On 02.09.22 01:39, Tom Lane wrote:

find_my_exec() wants to obtain an absolute, symlink-free path
to the program's own executable, for what seem to me good
reasons.

I still think they are bad reasons, and we should kill all that code.
Just sayin' ...

#9Tom Lane
Tom Lane
tgl@sss.pgh.pa.us
In reply to: Peter Eisentraut (#8)
Re: Can we avoid chdir'ing in resolve_symlinks() ?

Peter Eisentraut <peter.eisentraut@enterprisedb.com> writes:

On 02.09.22 01:39, Tom Lane wrote:

find_my_exec() wants to obtain an absolute, symlink-free path
to the program's own executable, for what seem to me good
reasons.

I still think they are bad reasons, and we should kill all that code.
Just sayin' ...

Are you proposing we give up the support for relocatable installations?
I'm not here to defend that feature, but I bet somebody will. (And
doesn't "make check" depend on it?)

regards, tom lane

#10Peter Eisentraut
Peter Eisentraut
peter.eisentraut@enterprisedb.com
In reply to: Tom Lane (#9)
Re: Can we avoid chdir'ing in resolve_symlinks() ?

On 12.09.22 17:33, Tom Lane wrote:

Peter Eisentraut <peter.eisentraut@enterprisedb.com> writes:

On 02.09.22 01:39, Tom Lane wrote:

find_my_exec() wants to obtain an absolute, symlink-free path
to the program's own executable, for what seem to me good
reasons.

I still think they are bad reasons, and we should kill all that code.
Just sayin' ...

Are you proposing we give up the support for relocatable installations?
I'm not here to defend that feature, but I bet somebody will. (And
doesn't "make check" depend on it?)

I'm complaining specifically about the resolving of symlinks. Why does

$ /usr/local/opt/postgresql@13/bin/pg_config --bindir

print

/usr/local/Cellar/postgresql@13/13.8/bin

when it clearly should print

/usr/local/opt/postgresql@13/bin

This is unrelated to the support for relocatable installations, AFAICT.

#11Tom Lane
Tom Lane
tgl@sss.pgh.pa.us
In reply to: Peter Eisentraut (#10)
Re: Can we avoid chdir'ing in resolve_symlinks() ?
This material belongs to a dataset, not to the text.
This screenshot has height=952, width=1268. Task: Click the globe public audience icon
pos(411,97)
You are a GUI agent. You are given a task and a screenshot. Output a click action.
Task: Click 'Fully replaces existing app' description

Peter Eisentraut <peter.eisentraut@enterprisedb.com> writes:

On 12.09.22 17:33, Tom Lane wrote:

Are you proposing we give up the support for relocatable installations?
I'm not here to defend that feature, but I bet somebody will. (And
doesn't "make check" depend on it?)

I'm complaining specifically about the resolving of symlinks. Why does

$ /usr/local/opt/postgresql@13/bin/pg_config --bindir
print
/usr/local/Cellar/postgresql@13/13.8/bin
when it clearly should print
/usr/local/opt/postgresql@13/bin

I'm not sure about your setup there, but if you mean that
/usr/local/opt/postgresql@13/bin is a symlink reading more or less
"./13.8/bin", I doubt that failing to canonicalize that is a good idea.
The point of finding the bindir is mainly to be able to navigate to its
sibling directories such as lib/, etc/, share/. There's no certainty
that a symlink leading to the bin directory will have sibling symlinks
to those other directories.

regards, tom lane

#12Andrew Dunstan
Andrew Dunstan
andrew@dunslane.net
In reply to: Tom Lane (#11)
Re: Can we avoid chdir'ing in resolve_symlinks() ?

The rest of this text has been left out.